Había empezado a leer la novela unos días antes. La abandonó por negocios urgentes, volvió a abrirla
cuando regresaba en tren a la finca; se dejaba interesar lentamente por la trama, por el dibujo de los
personajes. Esa tarde, después de escribir una carta a su apoderado y discutir con el mayordomo una
cuestión de aparcerías, volvió al libro en la tranquilidad del estudio que miraba hacia el parque de los
robles. Arrellanado en su sillón favorito, de espaldas a la puerta que lo hubiera molestado como una
irritante posibilidad de intrusiones, dejó que su mano izquierda acariciara una y otra vez el terciopelo verde
y se puso a leer los últimos capítulos. Su memoria retenía sin esfuerzo los nombres y las imágenes de los
protagonistas; la ilusión novelesca lo ganó casi en seguida. Gozaba del placer casi perverso de irse
desgajando línea a línea de lo que lo rodeaba, y sentir a la vez que su cabeza descansaba cómodamente en
el terciopelo del alto respaldo, que los cigarrillos seguían al alcance de la mano, que más allá de los
ventanales danzaba el aire del atardecer bajo los robles. Palabra a palabra, absorbido por la sórdida
disyuntiva de los héroes, dejándose ir hacia las imágenes que se concertaban y adquirían color y
movimiento, fue testigo del último encuentro en la cabaña del monte. Primero entraba la mujer, recelosa;
ahora llegaba el amante, lastimada la cara por el chicotazo de una rama. Admirablemente restañaba ella la
sangre con sus besos, pero él rechazaba las caricias, no había venido para repetir las ceremonias de una
pasión secreta, protegida por un mundo de hojas secas y senderos furtivos. El puñal se entibiaba contra su
pecho, y debajo latía la libertad agazapada. Un diálogo anhelante corría por las páginas como un arroyo de
serpientes, y se sentía que todo estaba decidido desde siempre. Hasta esas caricias que enredaban el
cuerpo del amante como queriendo retenerlo y disuadirlo, dibujaban abominablemente la figura de otro
cuerpo que era necesario destruir. Nada había sido olvidado: coartadas, azares, posibles errores. A partir de
esa hora cada instante tenía su empleo minuciosamente atribuido. El doble repaso despiadado se
interrumpía apenas para que una mano acariciara una mejilla. Empezaba a anochecer.

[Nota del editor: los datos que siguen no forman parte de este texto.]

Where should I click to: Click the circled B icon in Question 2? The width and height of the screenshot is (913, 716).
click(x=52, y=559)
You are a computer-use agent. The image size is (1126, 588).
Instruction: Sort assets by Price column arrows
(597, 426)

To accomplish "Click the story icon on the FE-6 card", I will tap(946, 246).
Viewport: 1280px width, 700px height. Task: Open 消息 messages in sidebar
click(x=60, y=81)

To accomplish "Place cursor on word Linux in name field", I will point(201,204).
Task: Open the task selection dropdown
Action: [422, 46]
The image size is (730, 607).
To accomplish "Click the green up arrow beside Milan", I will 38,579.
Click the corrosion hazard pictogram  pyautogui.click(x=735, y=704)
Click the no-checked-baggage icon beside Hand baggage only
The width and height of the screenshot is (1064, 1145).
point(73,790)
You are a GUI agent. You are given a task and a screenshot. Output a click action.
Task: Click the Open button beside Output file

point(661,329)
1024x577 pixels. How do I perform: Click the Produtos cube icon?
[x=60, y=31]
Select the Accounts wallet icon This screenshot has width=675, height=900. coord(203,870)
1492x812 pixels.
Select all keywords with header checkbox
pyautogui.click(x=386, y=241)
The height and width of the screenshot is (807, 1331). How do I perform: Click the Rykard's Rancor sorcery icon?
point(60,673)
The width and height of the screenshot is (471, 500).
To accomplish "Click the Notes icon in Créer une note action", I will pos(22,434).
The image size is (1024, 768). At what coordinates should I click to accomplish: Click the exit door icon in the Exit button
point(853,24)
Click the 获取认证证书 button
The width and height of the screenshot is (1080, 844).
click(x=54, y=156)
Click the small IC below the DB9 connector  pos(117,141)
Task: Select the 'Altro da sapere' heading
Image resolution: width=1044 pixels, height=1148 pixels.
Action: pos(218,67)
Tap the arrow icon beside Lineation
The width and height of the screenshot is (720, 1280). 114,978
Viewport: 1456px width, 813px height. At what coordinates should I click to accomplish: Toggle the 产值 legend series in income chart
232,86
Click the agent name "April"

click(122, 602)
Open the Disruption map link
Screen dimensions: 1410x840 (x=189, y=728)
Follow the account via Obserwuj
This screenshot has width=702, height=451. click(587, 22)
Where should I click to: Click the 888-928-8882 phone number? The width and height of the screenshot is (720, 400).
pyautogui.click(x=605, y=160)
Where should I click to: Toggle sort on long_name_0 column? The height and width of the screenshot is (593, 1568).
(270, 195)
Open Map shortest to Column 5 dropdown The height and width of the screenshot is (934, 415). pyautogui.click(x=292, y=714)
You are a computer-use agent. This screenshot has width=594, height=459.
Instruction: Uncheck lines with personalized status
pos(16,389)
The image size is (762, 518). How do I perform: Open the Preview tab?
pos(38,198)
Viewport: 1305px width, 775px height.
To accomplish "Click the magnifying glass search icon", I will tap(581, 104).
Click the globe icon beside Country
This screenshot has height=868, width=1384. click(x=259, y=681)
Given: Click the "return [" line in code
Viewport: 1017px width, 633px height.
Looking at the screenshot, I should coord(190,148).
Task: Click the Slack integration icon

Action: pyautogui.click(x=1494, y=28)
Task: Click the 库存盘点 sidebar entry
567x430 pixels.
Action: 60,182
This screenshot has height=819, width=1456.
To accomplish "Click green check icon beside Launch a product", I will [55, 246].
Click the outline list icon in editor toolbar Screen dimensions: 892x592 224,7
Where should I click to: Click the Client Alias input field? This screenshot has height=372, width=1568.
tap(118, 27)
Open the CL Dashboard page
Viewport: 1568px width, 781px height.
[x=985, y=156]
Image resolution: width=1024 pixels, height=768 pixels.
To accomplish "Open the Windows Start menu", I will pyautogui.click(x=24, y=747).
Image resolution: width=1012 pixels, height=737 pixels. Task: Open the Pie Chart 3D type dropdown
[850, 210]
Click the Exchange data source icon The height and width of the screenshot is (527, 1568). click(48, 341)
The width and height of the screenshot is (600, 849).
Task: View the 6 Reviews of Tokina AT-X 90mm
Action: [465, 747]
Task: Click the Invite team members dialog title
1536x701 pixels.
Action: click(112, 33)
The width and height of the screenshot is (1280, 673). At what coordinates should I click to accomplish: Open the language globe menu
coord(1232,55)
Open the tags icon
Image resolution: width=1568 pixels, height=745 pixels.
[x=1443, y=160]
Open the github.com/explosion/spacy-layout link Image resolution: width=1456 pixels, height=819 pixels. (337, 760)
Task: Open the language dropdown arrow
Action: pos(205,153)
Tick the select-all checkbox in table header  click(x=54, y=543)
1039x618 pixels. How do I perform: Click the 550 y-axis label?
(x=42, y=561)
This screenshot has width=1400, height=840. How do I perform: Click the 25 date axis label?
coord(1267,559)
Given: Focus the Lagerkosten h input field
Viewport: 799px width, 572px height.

Sin mirarse ya, atados rígidamente a la tarea que los esperaba, se separaron en la puerta de la cabaña. Ella
debía seguir por la senda que iba al norte. Desde la senda opuesta él se volvió un instante para verla correr
con el pelo suelto. Corrió a su vez, parapetándose en los árboles y los setos, hasta distinguir en la bruma
malva del crepúsculo la alameda que llevaba a la casa. Los perros no debían ladrar, y no ladraron. El
mayordomo no estaría a esa hora, y no estaba. Subió los tres peldaños del porche y entró. Desde la sangre
galopando en sus oídos le llegaban las palabras de la mujer: primero una sala azul, después una galería, una
escalera alfombrada. En lo alto, dos puertas. Nadie en la primera habitación, nadie en la segunda. La puerta
del salón, y entonces el puñal en la mano, la luz de los ventanales, el alto respaldo de un sillón de terciopelo
verde, la cabeza del hombre en el sillón leyendo una novela.